NumPy: function for simultaneous max() and min()
Solution 1:
Is there a function in the numpy API that finds both max and min with only a single pass through the data?
No. At the time of this writing, there is no such function. (And yes, if there were such a function, its performance would be significantly better than calling numpy.amin()
and numpy.amax()
successively on a large array.)
Solution 2:
I don't think that passing over the array twice is a problem. Consider the following pseudo-code:
minval = array[0]
maxval = array[0]
for i in array:
if i < minval:
minval = i
if i > maxval:
maxval = i
While there is only 1 loop here, there are still 2 checks. (Instead of having 2 loops with 1 check each). Really the only thing you save is the overhead of 1 loop. If the arrays really are big as you say, that overhead is small compared to the actual loop's work load. (Note that this is all implemented in C, so the loops are more or less free anyway).
EDIT Sorry to the 4 of you who upvoted and had faith in me. You definitely can optimize this.
Here's some fortran code which can be compiled into a python module via f2py
(maybe a Cython
guru can come along and compare this with an optimized C version ...):
subroutine minmax1(a,n,amin,amax)
implicit none
!f2py intent(hidden) :: n
!f2py intent(out) :: amin,amax
!f2py intent(in) :: a
integer n
real a(n),amin,amax
integer i
amin = a(1)
amax = a(1)
do i=2, n
if(a(i) > amax)then
amax = a(i)
elseif(a(i) < amin) then
amin = a(i)
endif
enddo
end subroutine minmax1
subroutine minmax2(a,n,amin,amax)
implicit none
!f2py intent(hidden) :: n
!f2py intent(out) :: amin,amax
!f2py intent(in) :: a
integer n
real a(n),amin,amax
amin = minval(a)
amax = maxval(a)
end subroutine minmax2
Compile it via:
f2py -m untitled -c fortran_code.f90
And now we're in a place where we can test it:
import timeit
size = 100000
repeat = 10000
print timeit.timeit(
'np.min(a); np.max(a)',
setup='import numpy as np; a = np.arange(%d, dtype=np.float32)' % size,
number=repeat), " # numpy min/max"
print timeit.timeit(
'untitled.minmax1(a)',
setup='import numpy as np; import untitled; a = np.arange(%d, dtype=np.float32)' % size,
number=repeat), '# minmax1'
print timeit.timeit(
'untitled.minmax2(a)',
setup='import numpy as np; import untitled; a = np.arange(%d, dtype=np.float32)' % size,
number=repeat), '# minmax2'
The results are a bit staggering for me:
8.61869883537 # numpy min/max
1.60417699814 # minmax1
2.30169081688 # minmax2
I have to say, I don't completely understand it. Comparing just np.min
versus minmax1
and minmax2
is still a losing battle, so it's not just a memory issue ...

Set exercise 1 ::
According to the NumPy min/max thread, what command compiles the Fortran code into a Python module?
Set exercise 2 ::
Continue the NumPy min/max thread, starting after its last sentence.

Collected data ::

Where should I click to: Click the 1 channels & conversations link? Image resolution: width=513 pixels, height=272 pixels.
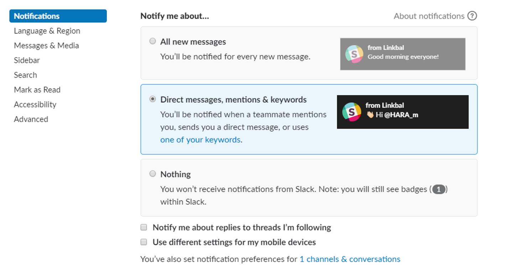point(350,259)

Task output 1 ::
f2py -m untitled -c fortran_code.f90

Task output 2 ::
notes -- Increasing size by a factor of 10**a
and decreasing repeat by a factor of 10**a
(keeping the problem size constant) does change the performance, but not in a seemingly consistent way which shows that there is some interplay between memory performance and function call overhead in python. Even comparing a simple min
implementation in fortran beats numpy's by a factor of approximately 2 ...
Solution 3:
You could use Numba, which is a NumPy-aware dynamic Python compiler using LLVM. The resulting implementation is pretty simple and clear:
import numpy
import numba
@numba.jit
def minmax(x):
maximum = x[0]
minimum = x[0]
for i in x[1:]:
if i > maximum:
maximum = i
elif i < minimum:
minimum = i
return (minimum, maximum)
numpy.random.seed(1)
x = numpy.random.rand(1000000)
print(minmax(x) == (x.min(), x.max()))
It should also be faster than a Numpy's min() & max()
implementation. And all without having to write a single C/Fortran line of code.
Do your own performance tests, as it is always dependent on your architecture, your data, your package versions...
Solution 4:
There is a function for finding (max-min) called numpy.ptp if that's useful for you:
>>> import numpy
>>> x = numpy.array([1,2,3,4,5,6])
>>> x.ptp()
5
but I don't think there's a way to find both min and max with one traversal.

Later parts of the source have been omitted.